-- begin Supplied records --

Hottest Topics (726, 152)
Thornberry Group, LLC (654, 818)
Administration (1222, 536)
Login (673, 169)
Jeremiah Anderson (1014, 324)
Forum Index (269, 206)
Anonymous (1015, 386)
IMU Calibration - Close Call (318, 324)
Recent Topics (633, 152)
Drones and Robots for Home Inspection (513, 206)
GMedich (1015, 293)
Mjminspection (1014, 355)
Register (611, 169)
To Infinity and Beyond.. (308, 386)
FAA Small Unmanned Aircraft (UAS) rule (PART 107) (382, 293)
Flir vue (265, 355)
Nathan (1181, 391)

-- end Supplied records --
-- begin Supplied records --

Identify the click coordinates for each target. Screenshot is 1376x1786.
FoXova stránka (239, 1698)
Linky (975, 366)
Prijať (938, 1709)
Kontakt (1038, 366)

-- end Supplied records --

## Instructions for the task
Please reproduce the records between the lines holding "Forum Index (269, 206)" and "Nathan (1181, 391)", inclusive, and add 28 to every coordinate in the answers. Give only those lines.

## Task answer
Forum Index (297, 234)
Anonymous (1043, 414)
IMU Calibration - Close Call (346, 352)
Recent Topics (661, 180)
Drones and Robots for Home Inspection (541, 234)
GMedich (1043, 321)
Mjminspection (1042, 383)
Register (639, 197)
To Infinity and Beyond.. (336, 414)
FAA Small Unmanned Aircraft (UAS) rule (PART 107) (410, 321)
Flir vue (293, 383)
Nathan (1209, 419)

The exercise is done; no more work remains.